Neutral Grip Pull Down: 12 @ 75 lbs / 10 @ 90 lbs / 8 @ 105 lbs / 12 @ 120 lbs Yay!
Cage Stretch
Reverse Grip BB Rows: 12 @ 110 lbs / 6 x 12 @ 115 lbs PB Yay!
Used VGs for all rows; will add 2.5 lbs to see how many I can get at 117.5 next week
Lower Back Extensions: 12 @ 180 lbs / 3 x12 @ 195 lbs PB Yay!
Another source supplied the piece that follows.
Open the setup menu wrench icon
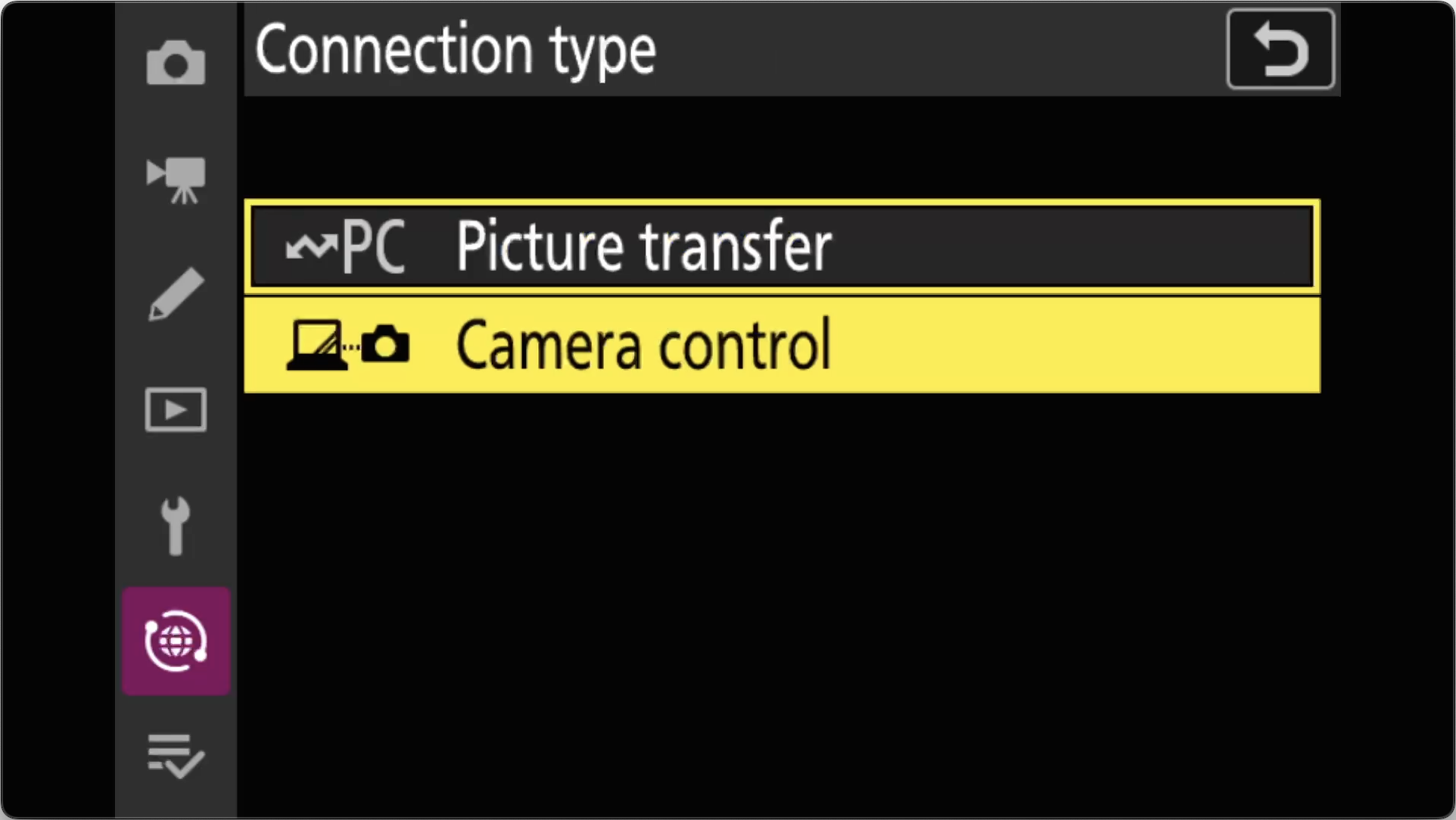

I might be better off doing 6 sets at 187.5 lbs instead
One-Arm DB Rows: 12 @ 55 lbs / 12 @ 57.5 lbs / 12, 10 @ 60 lbs
I think the RGBB Rows really took it out of me today
Alternating DB Curls: 12 @ 20 lbs / 10, 12 @ 25 lbs
My left wrist and right elbow were complaining the whole time
BB Curl: 12 @ 40 lbs / 12 @ 45 lbs / 12 @ 47.5 lbs
Again, my left wrist is complaining and VGs can't help with this movement
RGBB Curls: 3 x 20 @ 45 lbs PB Yay!
These actually weren't as hard as I thought they were going to be
Flat Bench Twisting Sit Ups: 125
Mat Stretch with 2 x 12 DBPUs and 39 second plank (this time I actually used the timer to check my count, and I guess I count slow). Yay! Stretches, splits, etc.